I think too often we put consensus first and communion second. We have to agree to the list of statements to be allowed in. This is wrongheaded. But not totally wrongheaded. I mean, for people to come together they have to have a reason to come together, no? What is the basis for their communion. Most social clubs or human organizations would gather on the basis of a shared hobby or concern. Any group of people on any given day should be able to embrace their common humanity. It is a tragedy when we don't. But what is Christian communion? It starts with some consensus on who Christ is. But even then, how fully developed does that have to be before it is communion?

I'm not sure what to do with this. Many of us feel that there is little room for dialogue in the church. It can be frustrating, especially when divergent viewpoints that you don't think should divide you either feel unwelcome or seem inevitably divisive. This is frustrating because deep down we all want some consensus, or at least dialogue. It is frustrating for those who are more "settled" in their viewpoints to have new dialogue. It is frustrating for others to move that dialogue forward, to consider new things. On either side, in our obsession for consenus we either shut out those who disagree or we shout down those who disagree.

Thing is, if you shut yourself up and pretend not to care you'll implode. On the other hand, if you say your piece there is a good chance things will explode! How do we go about this?

Sometimes I think we should have to take commuion with our worst enemies. Wow, how powerful would that be.

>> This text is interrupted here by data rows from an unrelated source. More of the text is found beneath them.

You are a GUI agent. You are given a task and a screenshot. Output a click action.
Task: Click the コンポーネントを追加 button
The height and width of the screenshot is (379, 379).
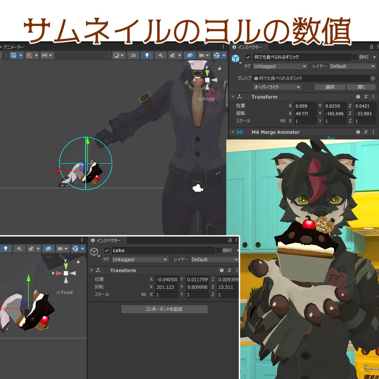[164, 309]
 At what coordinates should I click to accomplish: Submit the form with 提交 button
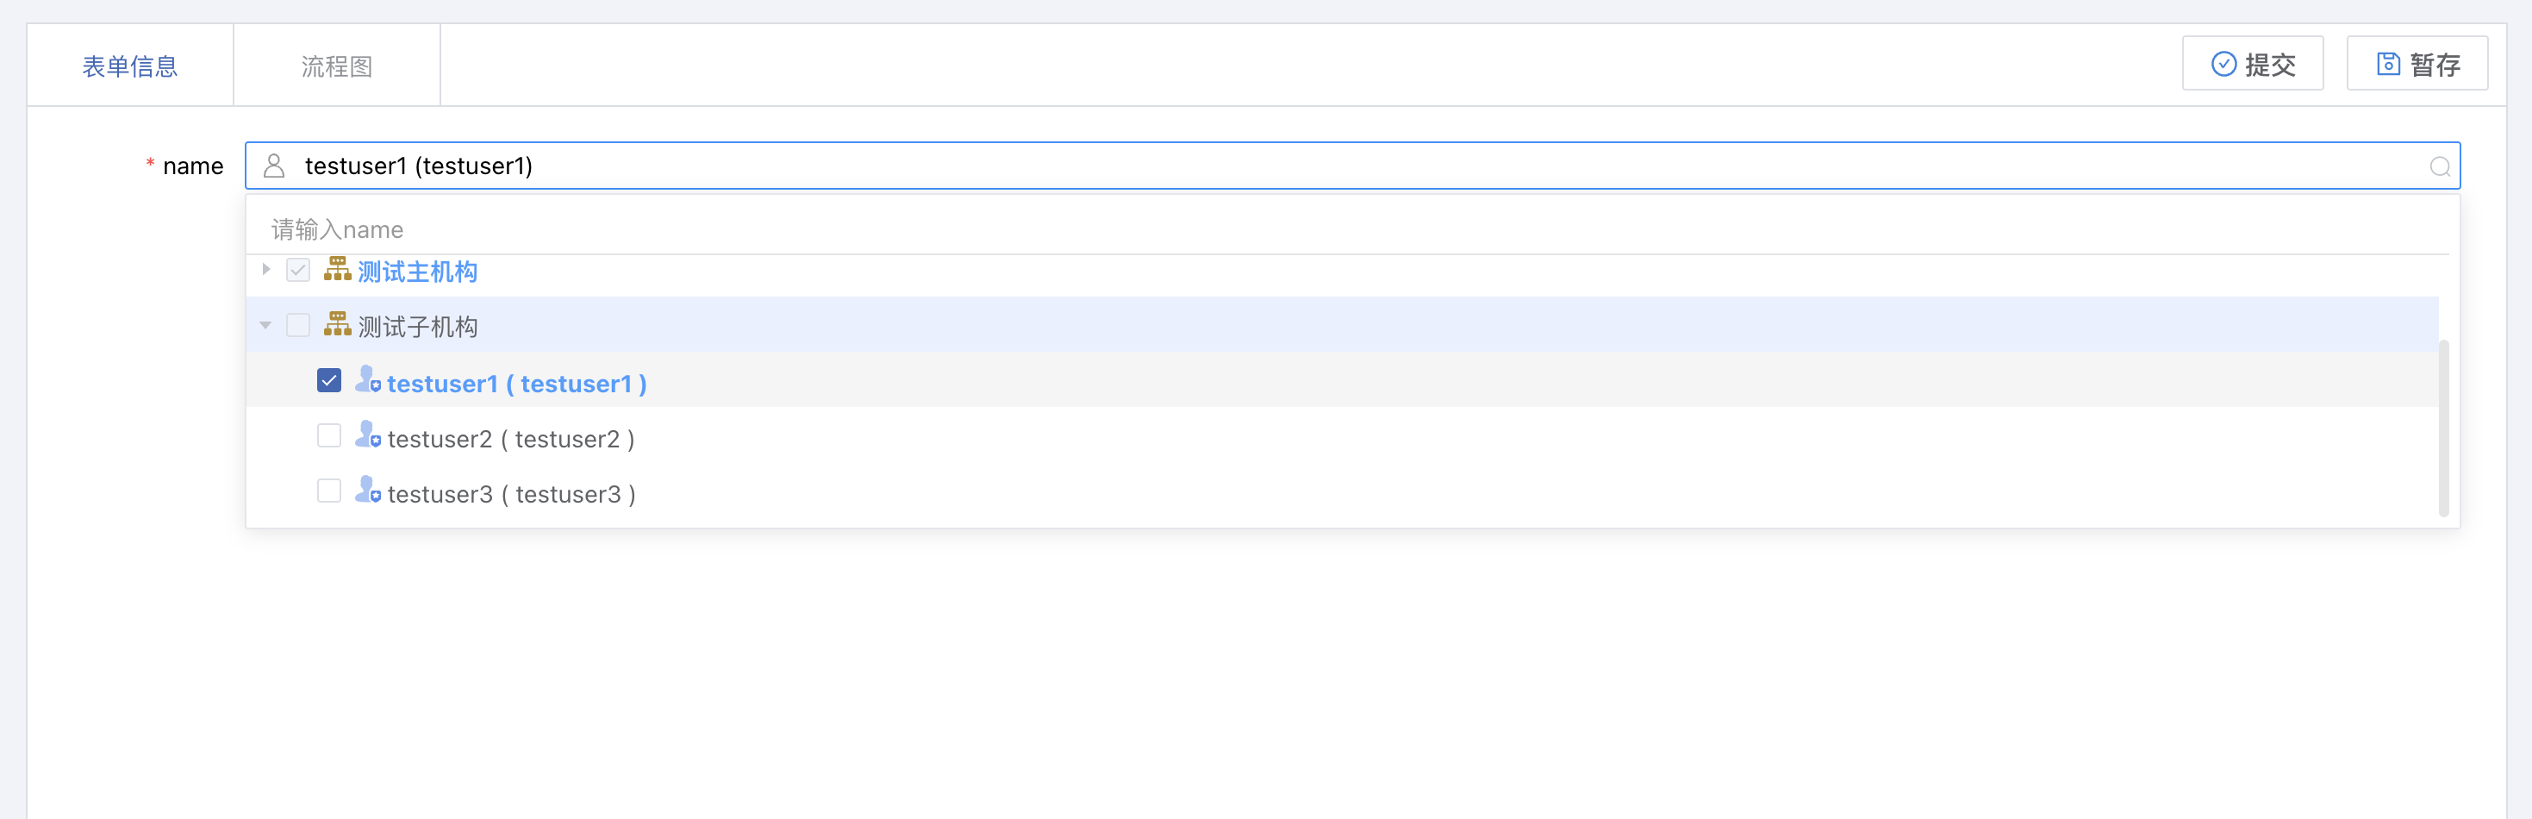pos(2252,64)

In the grace of Christ we'd sit at a table together around some bread and wine and it would all dissolve in communion. Either that or it would be the fakest communion ever. In a way the drive for consensus can propel us to even more vital communion.

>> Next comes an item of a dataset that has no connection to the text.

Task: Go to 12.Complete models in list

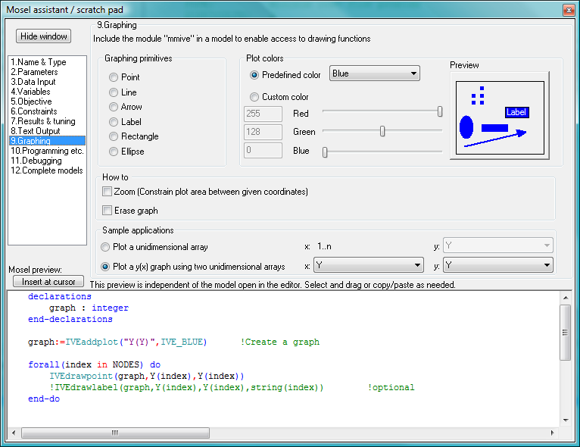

Many of us don't feel understood or listened to by the church and so are frustrated. I'm often one of them. But the more I've listened and tried to understand those who don't seem to want to listen to me the more I've found kindred spirits and a communion I wouldn't really have found otherwise. In other words, our very disagreement propelled the dialogue which brought us around to our common ground and then actually enabled the dialogue we both badly needed. And wanted. That dialogue won't go away over night. Neither should the communion.

Communion and consensus go hand in hand. Communion in Christ must politely lead the other. The search for consensus, however, will inject vitality into communion. And the cycle goes on. And unless Christ unifies by his reconciliatory example and his forgiving power there is no hope for any of it.

I just taught Sunday School this morning and I was easily the youngest person in the room. Not once did I feel it was an issue. In fact I felt like the conversation we had was only diminished by the amount of talking I did. God bless the church. God save the church. Save it from my grimy clutches and save it from the grimy clutches of my forebears. Let Jesus Christ unite and let the Holy Spirit guide and let us all come to the Father through them both for a merciful glimpse of that conversation that has going on between them for all eternity.

That, as of this afternoon, is all I have to say about that.